Но дала Морена Марфе воды живой да мёртвой, словам нужным научила. И стал мой дед здоровей прежнего.
Взял свою суженую под белы рученьки, повел в рощу заветную. Принесли они клятвы земле-матушке, да стали жить-поживать, детей растить, лес беречь. Всю дорогу были вместе, пока не пришёл ей срок. Вот такая история…
Но, то сказка, быль-то другая. Мы, лесовики, по природе скромные. Лада-то нам благоволит иногда, а вот Перун храбрости в этом деле не отмерил.
Слыхал я, что Марфа сама деда в оборот взяла, да тот и рад был. Что смелая баба была, то верно, только ревнива – страсть! Слыхал самого деда, пусть он хоть трижды лесной хозяин, за подозренье в измене половником медным по лесу гоняла. А бабы Новинские да Лисовинские большим кругом избушку обходили. Знали нрав её ревностный.

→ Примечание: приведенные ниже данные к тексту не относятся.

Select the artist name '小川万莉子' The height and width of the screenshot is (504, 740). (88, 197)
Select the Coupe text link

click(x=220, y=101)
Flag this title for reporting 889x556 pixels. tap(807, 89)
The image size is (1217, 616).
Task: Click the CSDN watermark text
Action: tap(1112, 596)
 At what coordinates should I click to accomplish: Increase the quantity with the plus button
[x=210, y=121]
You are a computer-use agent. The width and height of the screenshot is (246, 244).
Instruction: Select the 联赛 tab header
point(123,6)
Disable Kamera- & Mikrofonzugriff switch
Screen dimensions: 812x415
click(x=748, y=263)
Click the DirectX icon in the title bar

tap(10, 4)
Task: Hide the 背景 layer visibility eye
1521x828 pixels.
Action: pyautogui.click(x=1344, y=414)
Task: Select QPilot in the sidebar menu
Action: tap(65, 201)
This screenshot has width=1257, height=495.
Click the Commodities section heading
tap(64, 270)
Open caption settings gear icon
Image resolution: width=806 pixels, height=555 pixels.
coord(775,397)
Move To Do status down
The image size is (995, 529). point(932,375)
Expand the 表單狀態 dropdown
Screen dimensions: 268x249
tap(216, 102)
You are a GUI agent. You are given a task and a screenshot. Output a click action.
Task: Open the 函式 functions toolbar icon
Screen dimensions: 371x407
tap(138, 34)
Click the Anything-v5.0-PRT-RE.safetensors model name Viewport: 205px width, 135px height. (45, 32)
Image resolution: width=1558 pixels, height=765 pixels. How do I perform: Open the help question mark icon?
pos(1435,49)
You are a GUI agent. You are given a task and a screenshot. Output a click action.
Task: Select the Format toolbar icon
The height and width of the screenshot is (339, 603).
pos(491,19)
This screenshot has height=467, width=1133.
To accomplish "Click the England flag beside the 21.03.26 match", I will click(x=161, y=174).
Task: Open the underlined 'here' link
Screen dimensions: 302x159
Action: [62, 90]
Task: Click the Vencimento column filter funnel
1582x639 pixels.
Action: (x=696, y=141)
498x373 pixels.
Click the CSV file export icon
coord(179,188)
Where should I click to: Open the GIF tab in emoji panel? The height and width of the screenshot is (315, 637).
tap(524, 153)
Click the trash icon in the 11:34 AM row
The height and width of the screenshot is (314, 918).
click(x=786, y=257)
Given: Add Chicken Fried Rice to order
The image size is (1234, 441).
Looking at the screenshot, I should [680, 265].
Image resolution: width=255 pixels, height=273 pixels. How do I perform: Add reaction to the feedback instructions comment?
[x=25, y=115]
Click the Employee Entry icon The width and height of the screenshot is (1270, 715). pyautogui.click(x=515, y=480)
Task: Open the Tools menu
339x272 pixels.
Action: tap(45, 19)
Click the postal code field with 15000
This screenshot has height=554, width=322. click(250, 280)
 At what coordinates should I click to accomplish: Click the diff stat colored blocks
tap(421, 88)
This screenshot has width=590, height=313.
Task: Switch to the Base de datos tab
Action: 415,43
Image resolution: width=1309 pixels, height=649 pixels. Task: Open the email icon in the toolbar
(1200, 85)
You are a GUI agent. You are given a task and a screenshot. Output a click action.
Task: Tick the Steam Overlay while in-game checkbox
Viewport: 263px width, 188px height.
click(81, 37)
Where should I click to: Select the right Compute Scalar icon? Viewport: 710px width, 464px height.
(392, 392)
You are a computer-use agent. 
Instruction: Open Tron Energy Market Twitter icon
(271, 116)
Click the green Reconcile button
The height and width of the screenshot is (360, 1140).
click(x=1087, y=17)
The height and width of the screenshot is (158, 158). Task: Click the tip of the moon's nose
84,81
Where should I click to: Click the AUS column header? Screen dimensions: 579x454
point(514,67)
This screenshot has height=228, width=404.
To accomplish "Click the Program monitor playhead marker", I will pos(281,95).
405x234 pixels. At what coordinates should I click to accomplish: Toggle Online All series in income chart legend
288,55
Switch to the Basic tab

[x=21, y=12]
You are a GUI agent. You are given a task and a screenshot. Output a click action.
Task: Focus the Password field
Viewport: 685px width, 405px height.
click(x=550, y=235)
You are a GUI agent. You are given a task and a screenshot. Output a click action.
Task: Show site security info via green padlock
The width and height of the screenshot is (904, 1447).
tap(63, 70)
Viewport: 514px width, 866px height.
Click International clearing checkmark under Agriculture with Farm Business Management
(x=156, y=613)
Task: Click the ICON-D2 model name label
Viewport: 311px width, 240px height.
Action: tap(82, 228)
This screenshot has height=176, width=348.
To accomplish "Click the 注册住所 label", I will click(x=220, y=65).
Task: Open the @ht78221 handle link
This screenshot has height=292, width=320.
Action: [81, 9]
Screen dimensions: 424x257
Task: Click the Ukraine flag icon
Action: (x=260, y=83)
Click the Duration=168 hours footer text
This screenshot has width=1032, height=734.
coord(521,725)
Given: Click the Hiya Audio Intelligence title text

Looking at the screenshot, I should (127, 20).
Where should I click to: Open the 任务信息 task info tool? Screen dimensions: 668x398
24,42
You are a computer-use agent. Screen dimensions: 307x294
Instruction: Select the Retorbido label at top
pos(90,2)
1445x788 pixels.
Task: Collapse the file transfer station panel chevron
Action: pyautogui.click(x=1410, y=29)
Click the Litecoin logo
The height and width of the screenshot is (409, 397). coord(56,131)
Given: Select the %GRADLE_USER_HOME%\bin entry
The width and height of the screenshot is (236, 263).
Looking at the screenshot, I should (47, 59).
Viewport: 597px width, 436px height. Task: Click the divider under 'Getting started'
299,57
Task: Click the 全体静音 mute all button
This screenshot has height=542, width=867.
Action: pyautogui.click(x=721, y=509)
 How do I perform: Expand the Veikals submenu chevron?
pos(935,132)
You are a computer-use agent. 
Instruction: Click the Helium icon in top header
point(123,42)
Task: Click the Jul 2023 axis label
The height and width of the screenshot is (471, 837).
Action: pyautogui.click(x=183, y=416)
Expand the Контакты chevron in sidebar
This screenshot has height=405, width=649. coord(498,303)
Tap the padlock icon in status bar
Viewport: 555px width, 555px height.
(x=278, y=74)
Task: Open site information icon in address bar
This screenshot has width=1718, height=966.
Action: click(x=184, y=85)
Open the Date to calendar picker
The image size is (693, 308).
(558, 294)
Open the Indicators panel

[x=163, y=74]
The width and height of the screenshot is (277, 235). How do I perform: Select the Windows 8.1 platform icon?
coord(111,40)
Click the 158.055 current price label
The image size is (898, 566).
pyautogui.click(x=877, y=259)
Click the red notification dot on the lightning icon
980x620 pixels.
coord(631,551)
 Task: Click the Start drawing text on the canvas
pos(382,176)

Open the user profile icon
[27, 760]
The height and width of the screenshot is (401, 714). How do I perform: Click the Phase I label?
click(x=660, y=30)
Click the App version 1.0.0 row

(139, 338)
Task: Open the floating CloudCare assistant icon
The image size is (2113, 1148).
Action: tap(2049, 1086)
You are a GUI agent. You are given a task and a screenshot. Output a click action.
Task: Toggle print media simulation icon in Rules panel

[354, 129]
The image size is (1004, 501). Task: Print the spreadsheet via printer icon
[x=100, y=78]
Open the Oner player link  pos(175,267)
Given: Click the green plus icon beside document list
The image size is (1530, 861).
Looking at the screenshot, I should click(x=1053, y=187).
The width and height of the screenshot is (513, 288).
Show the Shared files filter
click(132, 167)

И с Мореной бабка на короткой ноге была, то вот правда. От её с Мореной приятельства много рецептов дельных по врачеванию в роду осталось. Говорил я уже все детки их, то дело переняли да преумножили. Смекую, что и их Морена своим вниманием не обделила.
Я их не застал. Как батя в силу вошел, их уж на Яви не было. Долго они вместе прожили, вместе и за кромку ушли.
Но порядок чистоты в доме, она, Марфа завела.
Деток у них много было, по сути-то перевёртыши, вроде, но в отличие от рода Белоярого, что тоже от перевёртышей наших происходят, не воинскую стезю пошли, а в книжную. Зело умные ведь, вона как кровность-то переплелася.
В город, в столицу перебрались, а кто и заморе уехал науку постигать. С людьми перемешались, как белояровы, но как у тех воинское искусство в крови, и кто-то завсегда из роду здесь торчит, привратнику сторожить помогают. Их, дедовы ить, потомки все по свету разлетелись, даже дети отчий дом особо не чтили… но лес всех помнит.